Pali text, illustration and English translation of Dhammapada verse 291:
paradukkhūpadānena attano sukham icchati |
verasaṃsaggasaṃsaṭṭho verā so na parimuccati || 291 ||
291. Whoso for self wants happiness by causing others pain, entangled in anger’s tangles one’s from anger never free.
The Story of the Woman Who ate up the Eggs of a Hen
While residing at the Jetavana Monastery, the Buddha spoke this verse, with reference to a feud between a woman and a hen.
Once, there lived a woman in a village near Sāvatthi. She had a hen in her house; every time the hen laid an egg she would eat the egg. The hen was very hurt and angry and made a vow to have vengeance on the woman and made a wish to be reborn as some being that would be in a position to kill the offspring of that woman. The hen’s wish was fulfilled as it was reborn as a cat and the woman was reborn as a hen in the same house. The cat ate up the eggs of the hen. In their next existence the hen became a leopard and the cat became a deer. The leopard ate up the deer as well as its offspring. Thus, the feud continued for five hundred existences of the two beings. At the time of the Buddha one of them was born as a woman and the other a female spirit.
On one occasion, the woman was returning from the house of her parents to her own house near Sāvatthi. Her husband and her young son were also with her. While they were resting near a pond at the roadside, her husband went to have a bath in the pond. At that moment the woman saw the female spirit and recognized her as her old enemy. Taking her child she fled from the female spirit straight to the Jetavana Monastery where the Buddha was expounding the Dhamma and put her child at the feet of the Buddha. The female spirit who was in hot pursuit of the woman also came to the door of the monastery, but the guardian spirit of the gate did not permit her to enter. The Buddha, seeing her, sent the Venerable Ānanda to bring the female spirit to his presence. When the female spirit arrived, the Buddha reprimanded both the woman and the female spirit for the long chain of feuding between them. He also added, “If you two had not come to me today, your feud would have continued endlessly. Enmity cannot be appeased by enmity; it can only be appeased by loving-kindness.”
He who seeks his own happiness by inflicting pain on others, being entangled by bonds of enmity, cannot be free from enmity.
At the end of the discourse, the female spirit took refuge in the three gems, viz., the Buddha, the Dhamma and the Sangha, and the woman attained sotāpatti fruition.
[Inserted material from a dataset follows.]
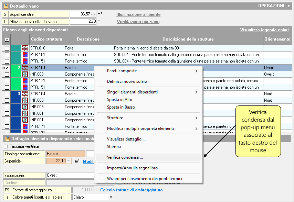Click the brick wall icon for STR.016

[25, 48]
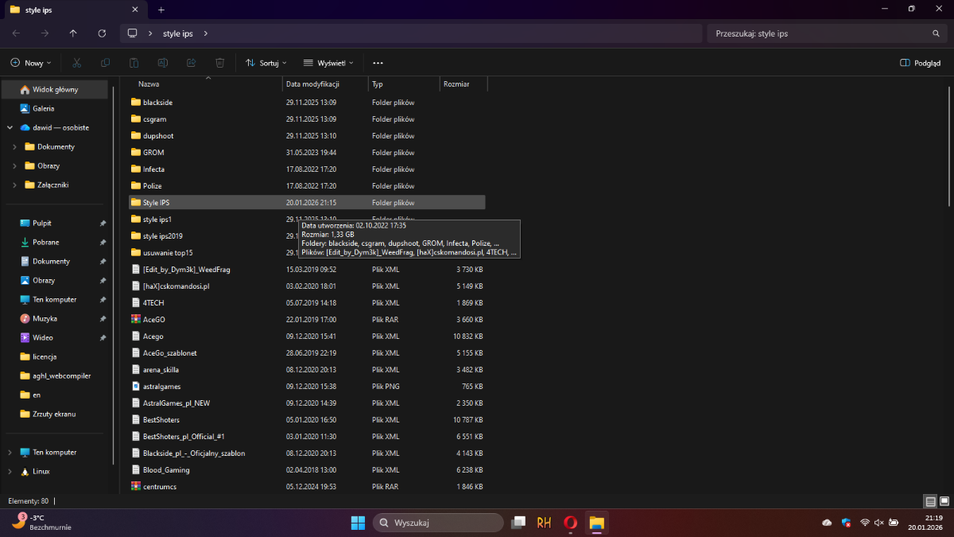Sort by Data modyfikacji column header
The height and width of the screenshot is (537, 954).
click(x=313, y=84)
Explanatory Translation (Verse 291)
paradukkhūpadānena attano sukhaṃ icchati,
verasaṃsaggasaṃsaṭṭho so verā na parimuccati
paradukkhūpadānena: if by inflicting pain on others; attano [attana]: someone; sukhaṃ [sukha]: happiness; icchati: desires; verasaṃsaggasaṃsaṭṭho [verasaṃsaggasaṃsaṭṭha]: who is contaminated by the touch of anger; so: he; verā: from anger; na parimuccati: will not achieve release
The individual who achieves happiness by inflicting pain on others is not freed from anger because he is entangled in the web of anger due to contact with the anger of other people.
Commentary and exegetical material (Verse 291)
so verā no parimuccati: A desirable object leads to attachment whilst an undesirable one leads to aversion. Verā is the great fire that burns the whole world. Aided by ignorance, these two produce all the suffering in the world.
khanti: patience or tolerance. Khanti is the antidote to anger. Khanti (forbearance) is one of the perfections practiced by the aspirant Buddha.